Synopses & Reviews
Richly illustrated with houses large and small, old and new, with photographs, plans, and cutaway drawings, this is a book for people who want a house but who may not know what they really need, or what they have a right to expect.
The authors establish the basis for good building by examining houses in the small Massachusetts town of Edgartown; in Santa Barbara, California, where a commitment was made to re-create an imaginary Spanish past; and in Sea Ranch, on the northern California coast, where the authors attempt to create a community. These examples demonstrate how individual houses can express the care, energies, and dreams of the people who live in them, and can contribute to a larger sense of place.
With a new epilogue
Review
"For anyone thinking about building a new house, this is probably the book I'd recommend first... What's so great about The Place of Houses?
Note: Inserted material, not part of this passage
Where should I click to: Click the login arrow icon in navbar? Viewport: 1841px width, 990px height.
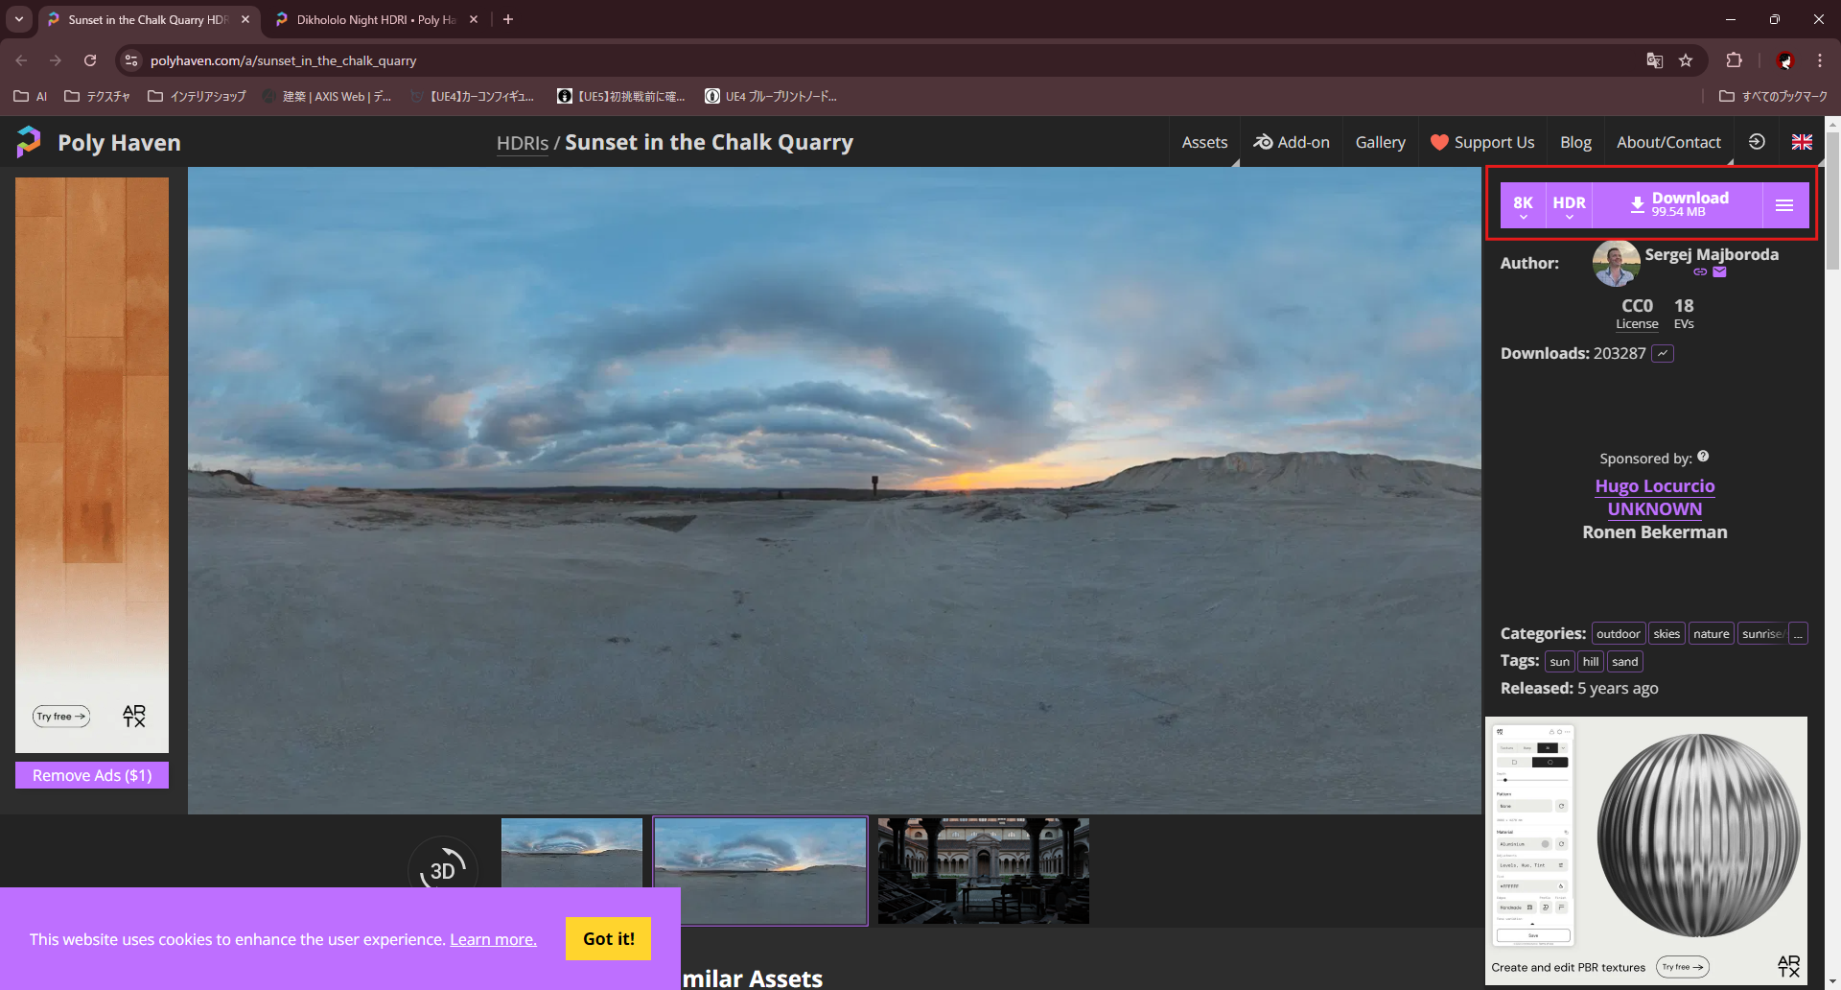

It's the way it says, with rare eloquence, that houses are not about their architects." Boston Globe
Review
"A wonderful book which is both mythic and poetic....In Moore, Allen and Lyndon's book the ideal architect comes on as a modest and friendly fellow who pays very close attention to his client." Mildred F. Schmertz, Architectural Record
Review
"The Place of Houses is a book of dreams....[It] is a beautiful book beautifully printed, with a clear format, photographs which are excellent in both selection and execution, and superb graphics." Robert Sturgis, Landscape Architecture
About the Author
Charles Moore (1925-94) was Dean of the School of Architecture at Yale, Chair of the Department of Architecture at the University of California, Berkeley, Professor of Architecture at the University of California, Los Angeles, and O'Neil Ford Professor of Architecture at the University of Texas.
Donlyn Lyndon, Professor of Architecture at the University of California, Berkeley, has served as Chair of the Departments of Architecture at Berkeley, Massachusetts Institute of Technology, and the University of Oregon.
Gerald Allen was an editor of Architectural Record when this book was written; he now practices architecture in New York.
All three authors have designed noteworthy houses.